Our results showed that higher whole grains, vegetables, and fruit intakes were associated with lower IGG levels. Increased IgG in serum is usually accompanied by various inflammations in the body [49]. The presence of multiple bioactive compounds in fruits and vegetables was reported to have a protective effect in reducing the risk of developing non-communicable diseases due to chronic inflammation. Among them, dietary polyphenols have been identified as significant contributors [50], which affect immune function by affecting the synthesis of pro-inflammatory cytokines and gene expression [51]. In addition, we found that limiting the intake of high-energy processed foods was associated with a significant decrease in serum IgG levels. Consumption of ultra-processed foods may have an adverse effect on the inflammatory state [39,52]. An intervention study showed that controlling dietary energy intake led to a marked decrease in IgG, thereby enhancing anti-inflammatory responses and promoting overall immune system health [53]. Additionally, animal experiments have shown that a high-sugar and high-fat diet can significantly increase serum IGG levels and induce immune system dysfunction, resulting in chronic intestinal inflammation [49].
As we are aware, this is the first study examining the association of adherence to WCRF/AICR dietary recommendations with gut microbiota and inflammation, taking into account differences between gender in a Chinese population.
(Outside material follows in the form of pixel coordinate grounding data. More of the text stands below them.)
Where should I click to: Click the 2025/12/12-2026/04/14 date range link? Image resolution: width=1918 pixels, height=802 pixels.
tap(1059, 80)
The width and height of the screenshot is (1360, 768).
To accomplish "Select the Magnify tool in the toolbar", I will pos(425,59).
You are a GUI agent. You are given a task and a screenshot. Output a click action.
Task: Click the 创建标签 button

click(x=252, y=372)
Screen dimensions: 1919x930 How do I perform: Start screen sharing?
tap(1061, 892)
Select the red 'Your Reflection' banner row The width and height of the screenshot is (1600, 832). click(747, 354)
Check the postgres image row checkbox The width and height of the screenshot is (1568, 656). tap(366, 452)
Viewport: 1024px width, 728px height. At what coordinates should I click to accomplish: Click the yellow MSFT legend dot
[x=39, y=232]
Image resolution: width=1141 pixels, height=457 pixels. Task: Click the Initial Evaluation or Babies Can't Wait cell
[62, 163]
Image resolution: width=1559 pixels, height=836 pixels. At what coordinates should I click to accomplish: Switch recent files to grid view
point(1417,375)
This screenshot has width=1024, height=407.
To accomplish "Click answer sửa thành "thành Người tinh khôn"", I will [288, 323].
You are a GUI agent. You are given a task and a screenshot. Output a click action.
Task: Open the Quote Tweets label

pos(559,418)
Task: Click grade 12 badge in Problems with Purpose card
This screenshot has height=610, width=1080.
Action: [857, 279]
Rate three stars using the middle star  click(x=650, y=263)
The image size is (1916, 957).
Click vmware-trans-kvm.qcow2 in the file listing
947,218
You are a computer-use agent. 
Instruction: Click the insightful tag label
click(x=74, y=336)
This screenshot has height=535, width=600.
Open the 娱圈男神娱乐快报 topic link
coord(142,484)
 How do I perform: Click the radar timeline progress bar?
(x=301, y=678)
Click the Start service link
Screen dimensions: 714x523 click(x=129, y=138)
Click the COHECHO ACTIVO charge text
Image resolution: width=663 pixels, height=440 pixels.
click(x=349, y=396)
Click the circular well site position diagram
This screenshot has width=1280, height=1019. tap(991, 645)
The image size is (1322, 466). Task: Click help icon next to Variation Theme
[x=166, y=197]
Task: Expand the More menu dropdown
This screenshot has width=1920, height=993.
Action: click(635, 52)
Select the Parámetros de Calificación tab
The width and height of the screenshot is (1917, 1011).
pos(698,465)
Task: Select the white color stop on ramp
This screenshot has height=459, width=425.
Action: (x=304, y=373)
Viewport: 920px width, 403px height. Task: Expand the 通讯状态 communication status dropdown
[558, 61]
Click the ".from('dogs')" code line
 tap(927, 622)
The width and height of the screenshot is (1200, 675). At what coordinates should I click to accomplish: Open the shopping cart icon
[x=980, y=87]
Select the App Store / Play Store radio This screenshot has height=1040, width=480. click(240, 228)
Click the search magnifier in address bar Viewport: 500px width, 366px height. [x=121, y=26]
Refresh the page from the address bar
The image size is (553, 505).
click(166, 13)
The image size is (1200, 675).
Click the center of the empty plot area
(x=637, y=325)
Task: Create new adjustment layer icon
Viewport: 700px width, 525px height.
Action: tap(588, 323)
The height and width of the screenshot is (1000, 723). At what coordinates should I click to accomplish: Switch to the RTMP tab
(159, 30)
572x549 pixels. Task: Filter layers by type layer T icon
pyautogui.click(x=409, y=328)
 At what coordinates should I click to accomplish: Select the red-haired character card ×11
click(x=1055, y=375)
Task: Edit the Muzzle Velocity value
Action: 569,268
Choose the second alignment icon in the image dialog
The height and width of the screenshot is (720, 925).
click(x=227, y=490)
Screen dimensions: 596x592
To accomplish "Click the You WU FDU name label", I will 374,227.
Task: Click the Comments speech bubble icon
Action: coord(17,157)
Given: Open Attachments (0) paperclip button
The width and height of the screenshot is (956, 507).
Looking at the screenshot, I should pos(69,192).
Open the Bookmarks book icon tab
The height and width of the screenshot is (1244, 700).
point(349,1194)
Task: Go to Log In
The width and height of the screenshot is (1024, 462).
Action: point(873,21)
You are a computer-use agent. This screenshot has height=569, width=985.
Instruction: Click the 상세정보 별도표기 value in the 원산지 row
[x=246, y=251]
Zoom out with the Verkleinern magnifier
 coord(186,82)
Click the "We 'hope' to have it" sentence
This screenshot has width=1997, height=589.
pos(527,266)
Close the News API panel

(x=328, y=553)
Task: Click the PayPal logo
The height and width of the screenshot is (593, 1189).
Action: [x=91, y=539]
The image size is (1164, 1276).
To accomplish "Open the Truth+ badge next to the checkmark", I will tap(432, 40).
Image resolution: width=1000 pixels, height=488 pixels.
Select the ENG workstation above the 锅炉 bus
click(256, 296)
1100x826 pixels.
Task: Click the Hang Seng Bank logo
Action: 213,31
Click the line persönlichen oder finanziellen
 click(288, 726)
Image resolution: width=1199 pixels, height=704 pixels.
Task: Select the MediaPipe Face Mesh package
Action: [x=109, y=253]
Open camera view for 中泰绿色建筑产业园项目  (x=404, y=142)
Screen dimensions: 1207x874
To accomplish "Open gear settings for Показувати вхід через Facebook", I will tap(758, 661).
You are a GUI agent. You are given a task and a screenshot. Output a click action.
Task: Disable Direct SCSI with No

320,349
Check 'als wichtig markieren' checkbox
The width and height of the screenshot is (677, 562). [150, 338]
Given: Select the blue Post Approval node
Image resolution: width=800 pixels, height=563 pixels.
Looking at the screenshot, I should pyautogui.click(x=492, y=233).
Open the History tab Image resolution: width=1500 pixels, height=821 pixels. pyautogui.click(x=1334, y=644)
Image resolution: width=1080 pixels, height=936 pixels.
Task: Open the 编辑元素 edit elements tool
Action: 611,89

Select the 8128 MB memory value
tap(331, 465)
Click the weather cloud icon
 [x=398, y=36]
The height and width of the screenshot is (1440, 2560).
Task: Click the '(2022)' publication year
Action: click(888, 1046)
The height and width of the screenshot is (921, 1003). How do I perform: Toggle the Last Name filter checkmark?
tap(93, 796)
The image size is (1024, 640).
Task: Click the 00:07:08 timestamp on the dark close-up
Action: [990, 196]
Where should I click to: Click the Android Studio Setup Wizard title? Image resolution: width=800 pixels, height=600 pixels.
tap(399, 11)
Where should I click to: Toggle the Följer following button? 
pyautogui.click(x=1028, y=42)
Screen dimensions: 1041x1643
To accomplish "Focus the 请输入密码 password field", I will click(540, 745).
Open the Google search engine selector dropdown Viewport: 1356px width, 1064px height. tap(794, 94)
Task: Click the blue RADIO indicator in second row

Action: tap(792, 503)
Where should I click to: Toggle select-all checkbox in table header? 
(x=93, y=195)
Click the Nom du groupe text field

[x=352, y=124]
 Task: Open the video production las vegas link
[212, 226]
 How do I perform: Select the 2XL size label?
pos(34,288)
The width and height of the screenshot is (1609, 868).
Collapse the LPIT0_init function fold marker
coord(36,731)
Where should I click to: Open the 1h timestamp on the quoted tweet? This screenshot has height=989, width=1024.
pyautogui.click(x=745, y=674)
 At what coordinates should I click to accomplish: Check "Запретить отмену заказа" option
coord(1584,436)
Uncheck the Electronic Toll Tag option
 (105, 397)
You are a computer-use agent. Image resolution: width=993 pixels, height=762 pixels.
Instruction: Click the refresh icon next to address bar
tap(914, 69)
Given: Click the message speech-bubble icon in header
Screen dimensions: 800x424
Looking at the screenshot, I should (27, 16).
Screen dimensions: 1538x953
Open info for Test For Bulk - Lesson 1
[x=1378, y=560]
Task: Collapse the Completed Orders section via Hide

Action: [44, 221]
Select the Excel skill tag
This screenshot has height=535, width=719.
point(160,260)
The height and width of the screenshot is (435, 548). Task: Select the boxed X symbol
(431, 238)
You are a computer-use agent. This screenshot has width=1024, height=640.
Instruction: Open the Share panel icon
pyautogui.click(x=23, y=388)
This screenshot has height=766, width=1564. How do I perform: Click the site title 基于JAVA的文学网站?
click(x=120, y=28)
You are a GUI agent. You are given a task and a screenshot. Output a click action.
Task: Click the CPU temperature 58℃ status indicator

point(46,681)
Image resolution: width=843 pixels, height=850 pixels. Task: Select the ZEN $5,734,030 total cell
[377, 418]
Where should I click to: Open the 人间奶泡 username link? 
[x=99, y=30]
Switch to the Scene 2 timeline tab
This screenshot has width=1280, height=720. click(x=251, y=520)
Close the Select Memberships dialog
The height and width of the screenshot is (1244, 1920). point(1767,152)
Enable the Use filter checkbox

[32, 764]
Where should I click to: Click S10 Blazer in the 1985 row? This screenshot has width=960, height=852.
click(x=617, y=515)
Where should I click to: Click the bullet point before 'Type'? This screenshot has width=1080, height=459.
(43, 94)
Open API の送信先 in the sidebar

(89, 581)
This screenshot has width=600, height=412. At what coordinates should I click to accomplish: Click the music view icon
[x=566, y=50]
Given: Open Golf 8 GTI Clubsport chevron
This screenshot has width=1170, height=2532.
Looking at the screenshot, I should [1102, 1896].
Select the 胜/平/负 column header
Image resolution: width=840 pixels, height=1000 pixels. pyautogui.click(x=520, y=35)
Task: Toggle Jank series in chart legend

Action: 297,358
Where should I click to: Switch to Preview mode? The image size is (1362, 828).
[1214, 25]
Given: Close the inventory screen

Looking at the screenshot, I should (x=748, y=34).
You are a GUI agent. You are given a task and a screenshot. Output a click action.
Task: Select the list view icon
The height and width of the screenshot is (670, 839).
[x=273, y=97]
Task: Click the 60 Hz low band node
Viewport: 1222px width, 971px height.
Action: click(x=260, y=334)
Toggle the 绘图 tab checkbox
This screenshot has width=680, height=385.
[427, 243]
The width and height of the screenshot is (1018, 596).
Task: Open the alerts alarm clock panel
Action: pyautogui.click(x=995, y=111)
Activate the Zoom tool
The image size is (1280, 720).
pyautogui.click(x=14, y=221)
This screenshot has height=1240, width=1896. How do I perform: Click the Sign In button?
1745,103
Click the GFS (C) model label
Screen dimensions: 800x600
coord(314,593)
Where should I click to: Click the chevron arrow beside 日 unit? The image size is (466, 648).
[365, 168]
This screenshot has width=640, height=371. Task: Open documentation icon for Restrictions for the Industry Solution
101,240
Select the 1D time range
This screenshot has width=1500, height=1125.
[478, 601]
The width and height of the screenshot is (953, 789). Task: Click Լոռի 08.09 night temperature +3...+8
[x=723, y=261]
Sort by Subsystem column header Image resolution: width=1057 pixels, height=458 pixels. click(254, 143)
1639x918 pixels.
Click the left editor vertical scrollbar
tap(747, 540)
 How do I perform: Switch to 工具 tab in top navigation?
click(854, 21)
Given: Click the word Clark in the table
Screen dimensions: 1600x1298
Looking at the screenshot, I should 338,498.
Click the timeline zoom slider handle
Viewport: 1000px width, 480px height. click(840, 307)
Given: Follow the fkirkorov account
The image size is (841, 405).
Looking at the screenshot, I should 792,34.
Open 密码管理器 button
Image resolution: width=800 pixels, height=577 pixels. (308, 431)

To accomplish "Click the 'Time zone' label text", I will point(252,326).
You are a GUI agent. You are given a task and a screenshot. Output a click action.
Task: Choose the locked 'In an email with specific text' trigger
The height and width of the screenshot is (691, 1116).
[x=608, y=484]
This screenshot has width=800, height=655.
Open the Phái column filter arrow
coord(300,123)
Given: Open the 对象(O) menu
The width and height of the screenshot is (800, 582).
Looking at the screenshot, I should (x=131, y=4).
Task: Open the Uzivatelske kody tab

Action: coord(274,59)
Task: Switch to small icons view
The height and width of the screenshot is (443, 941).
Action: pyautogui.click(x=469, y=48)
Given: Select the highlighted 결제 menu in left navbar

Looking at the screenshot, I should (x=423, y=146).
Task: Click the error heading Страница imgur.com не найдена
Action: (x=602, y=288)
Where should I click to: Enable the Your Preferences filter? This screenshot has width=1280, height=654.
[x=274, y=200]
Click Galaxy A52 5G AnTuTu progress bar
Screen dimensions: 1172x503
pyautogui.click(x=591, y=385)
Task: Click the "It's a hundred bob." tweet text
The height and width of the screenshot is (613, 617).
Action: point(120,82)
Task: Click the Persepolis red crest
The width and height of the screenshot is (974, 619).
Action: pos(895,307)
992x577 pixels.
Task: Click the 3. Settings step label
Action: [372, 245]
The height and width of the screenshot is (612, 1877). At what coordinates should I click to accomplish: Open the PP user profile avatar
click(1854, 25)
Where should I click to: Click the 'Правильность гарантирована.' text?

A notable strength of this study is the use of a continuous 7-day dietary record approach that enables quantitative assessment of the precise intake of individual foods and nutrients. To elaborate, meticulous instructions on completing the food record were provided by the dietitians, including information about the detailed composition of each food item, as well as accurate assessments of portion sizes and units of food. Supplementary data were also requested from participants when required, thus enhancing the credibility and validity of the reported consumption of food and drink.
The current study is limited by the cross-sectional design, which hampers our analysis of the dynamic diet-microbiome relationship over time and the causal inferences regarding the effects of the WCRF/AICR diet on gut microbiota and inflammation. Addressing these constraints necessitates a long-term follow-up in longitudinal studies. The potential for reporting bias should be considered when interpreting self-reported dietary intake data, as participants tended to report food consumption close to social expectations [54]. For instance, there is a tendency to overestimate the intake of fruits, vegetables, and other health-conscious choices, while underestimating the consumption of energy-dense foods and alcohol. Hence, it is possible that adherence to dietary recommendations could be slightly overestimated. Moreover, a comprehensive investigation involving a broader range of inflammatory biomarkers (e.g., TNF-alpha and IL-17) has the potential to provide a deeper and more nuanced comprehension of the intricate relationship between the WCRF/AICR diet and inflammation. In addition, the lack of references in the literature on WCRF/AICR adherence scores with gut microbiota and inflammation may also make the selection of an appropriate cut-off point difficult, given that different grouping criteria may cause variations in the study results.

6. Conclusions

The present study suggested that adherence to the WCRF/AICR dietary recommendations may contribute to a favorable gut microbial environment and improve the inflammatory status of adenoma patients. Intervention studies are urgently needed in the future to verify whether adherence to these dietary recommendations can improve and fine-tune the quality of life and outcomes.

Supplementary Materials

The following supporting information can be downloaded at: https://www.mdpi.com/article/10.3390/nu15173705/s1. Table S1: Association between adherence to the World Cancer Research Fund/American Institute for Cancer Research (WCRF/AICR) diet score and gut microbiota diversity (n = 151). (β-Coefficients and 95 % confidence intervals). Table S2: Association between adherence to the World Cancer Research Fund/American Institute for Cancer Research (WCRF/AICR) diet score and gut microbiota α-diversity(n = 151). (β-Coefficients and 95 % confidence intervals).

Author Contributions

The work reported in the paper has been performed by the authors, unless clearly specified in the text. Conceptualization, D.W., S.M. and Y.Z.; Data curation, D.W., S.M., J.L., Y.W. (Yu Wang) and M.D.; Formal analysis, D.W. and Y.Z.; Investigation, D.W., S.M., J.L., J.Z., Y.W. (Yu Wang) and M.D.; Methodology, Y.Z.; Software, Y.W. (Yuan Wang), W.L. and Y.Z.; Writing—Original draft, D.W.; Writing—Review and editing, D.W., S.M., J.L., J.Z., Y.W. (Yu Wang), M.D., Y.W. (Yuan Wang), W.L. and Y.Z. All authors have read and agreed to the published version of the manuscript.

Funding

This study was funded by the National Natural Science Foundation of China (No. 82003533) and the CNS-ZD Tizhi and Health Fund (No. CNS-ZD2020-82).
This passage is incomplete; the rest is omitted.